What is required: Could you transcribe exactly the lines below, from the line with "Navigate to the first record" through the line with "Given: Open the Calibri font dropdown", and nothing else, leaving out the pictures?

Exercise inputs:
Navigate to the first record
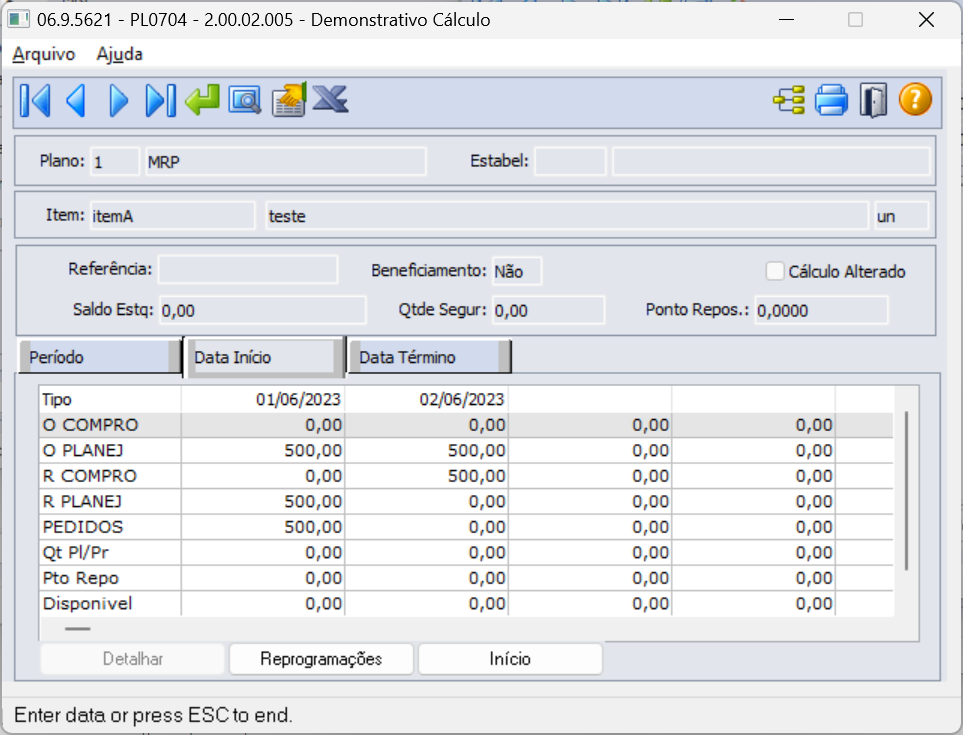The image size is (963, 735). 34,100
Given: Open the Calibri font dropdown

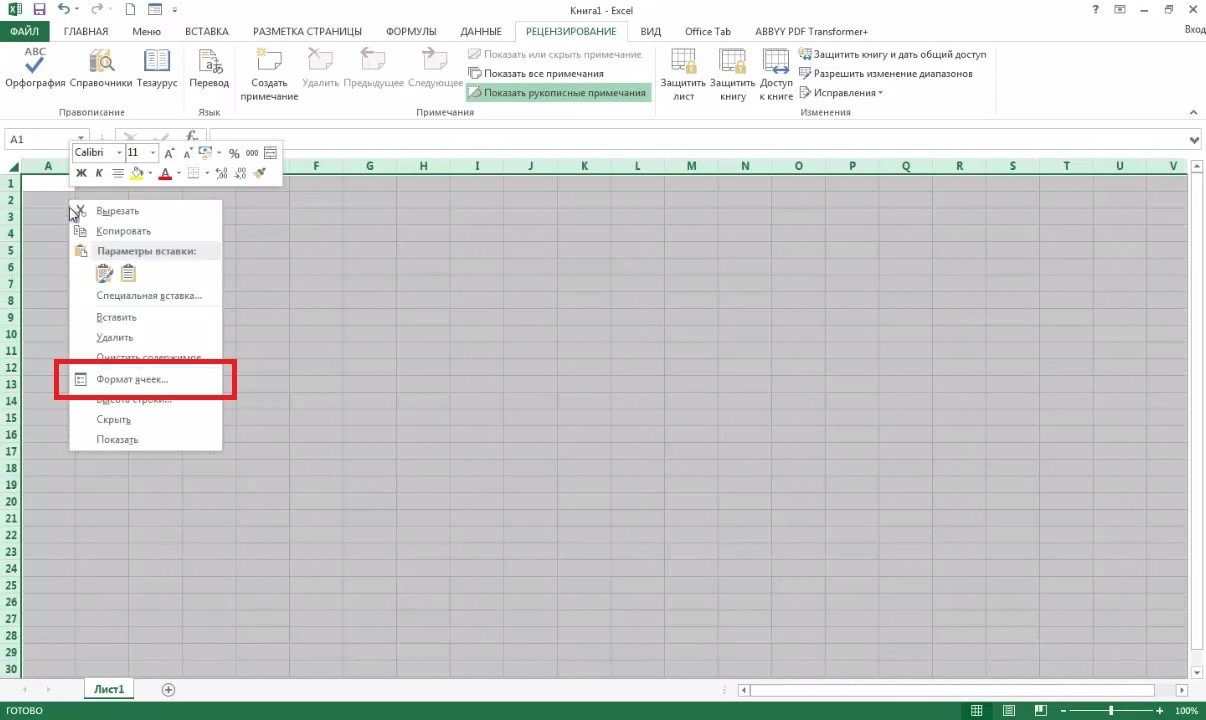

---

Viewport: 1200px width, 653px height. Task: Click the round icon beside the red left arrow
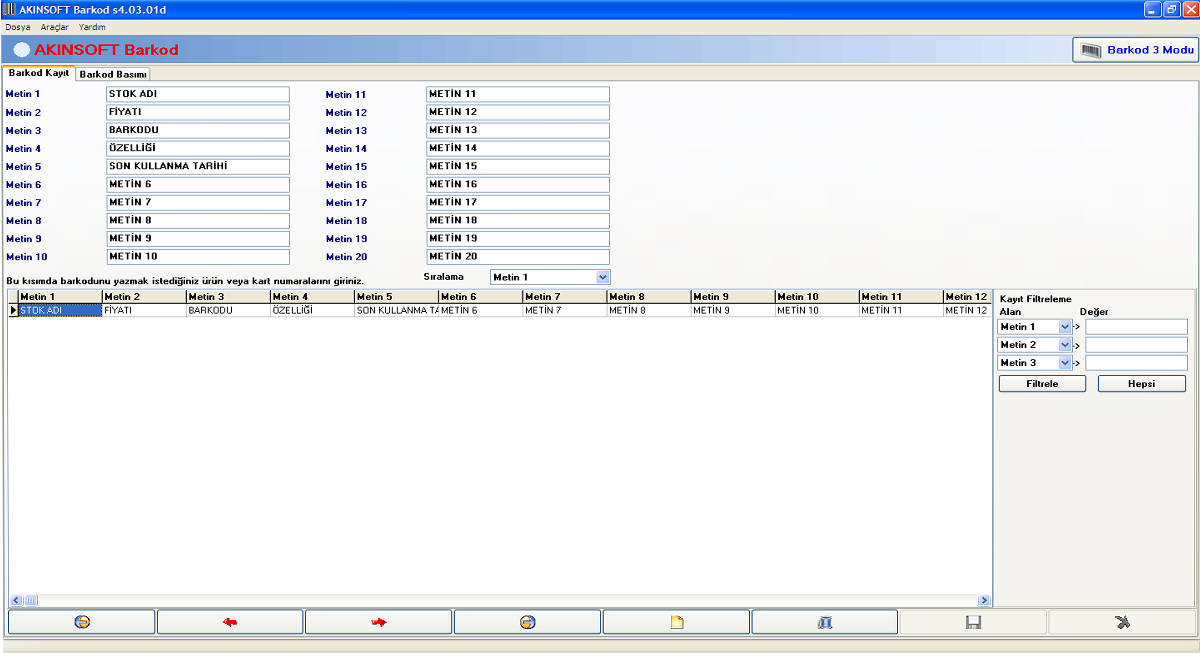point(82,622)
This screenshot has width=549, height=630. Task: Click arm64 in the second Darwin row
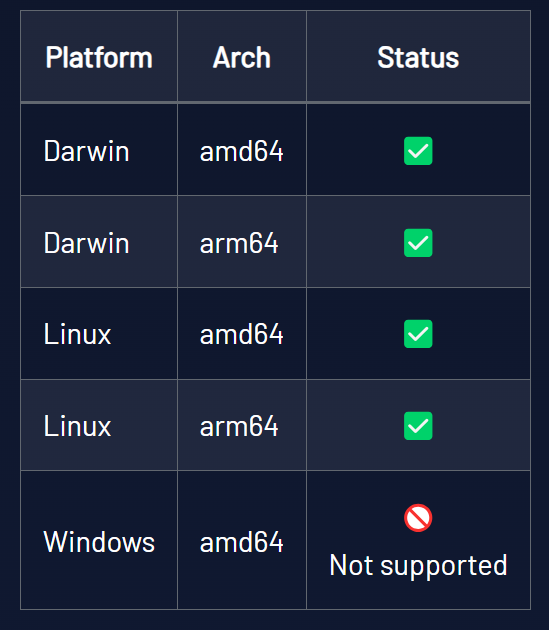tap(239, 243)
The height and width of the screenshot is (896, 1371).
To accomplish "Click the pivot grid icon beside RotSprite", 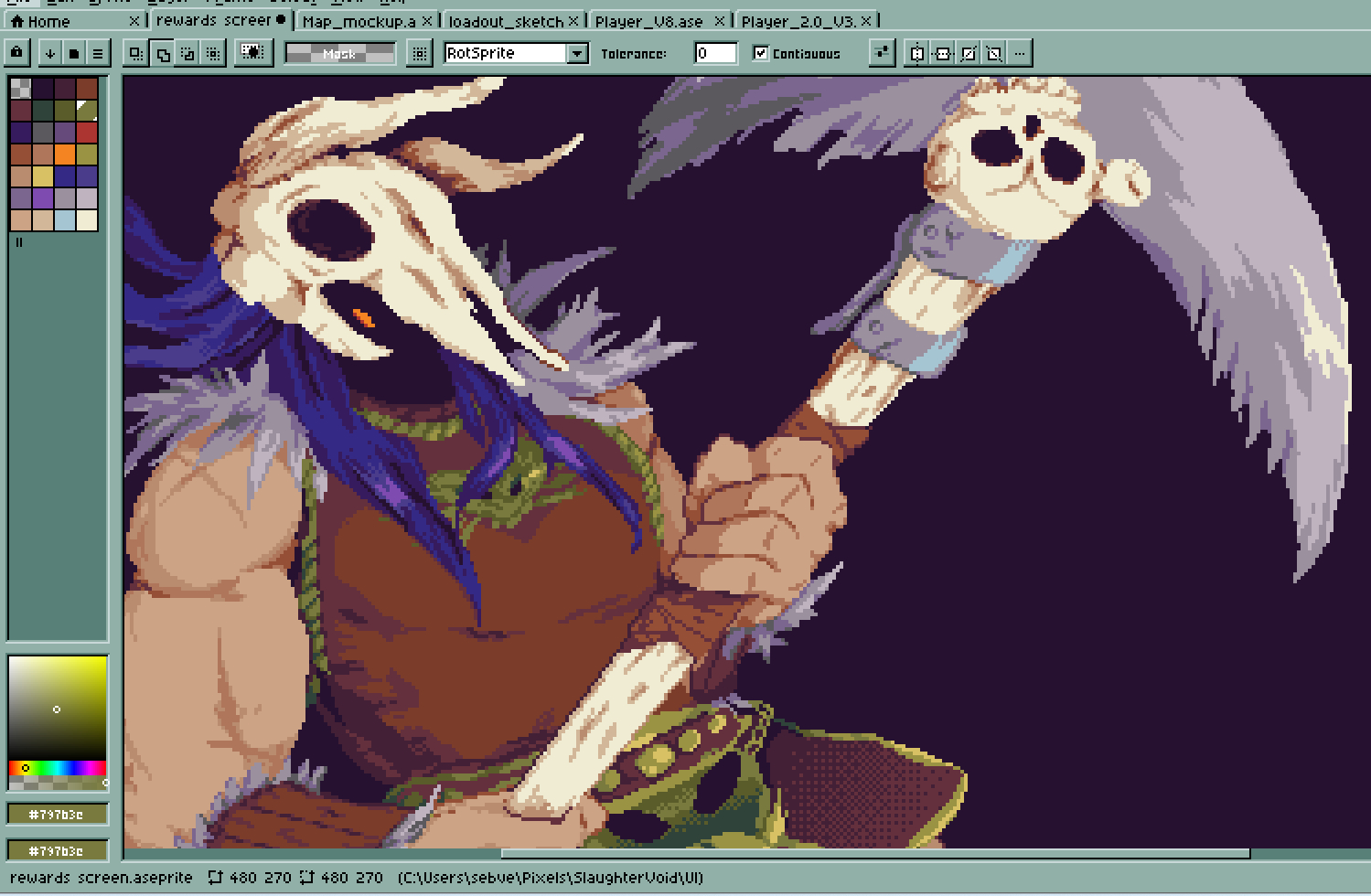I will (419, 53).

---

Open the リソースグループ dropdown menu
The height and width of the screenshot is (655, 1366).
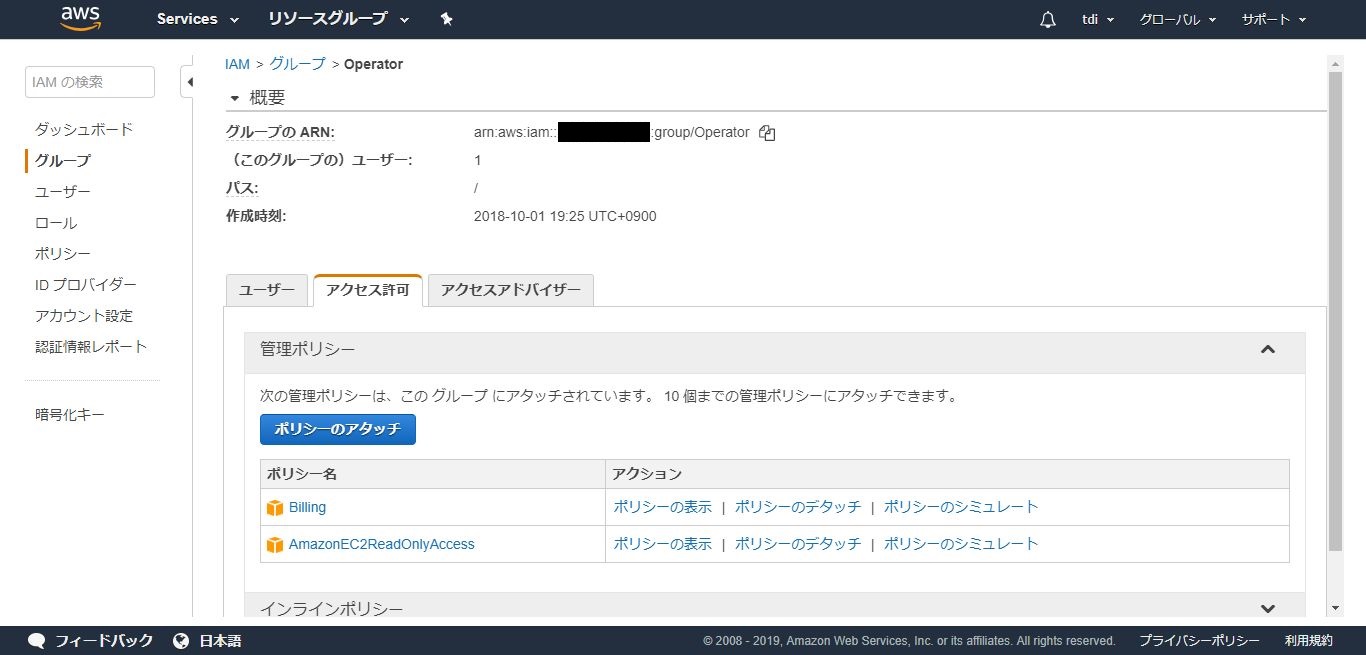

Exercise response:
Navigate to the first record
The image size is (963, 735). 34,100
Given: Open the Calibri font dropdown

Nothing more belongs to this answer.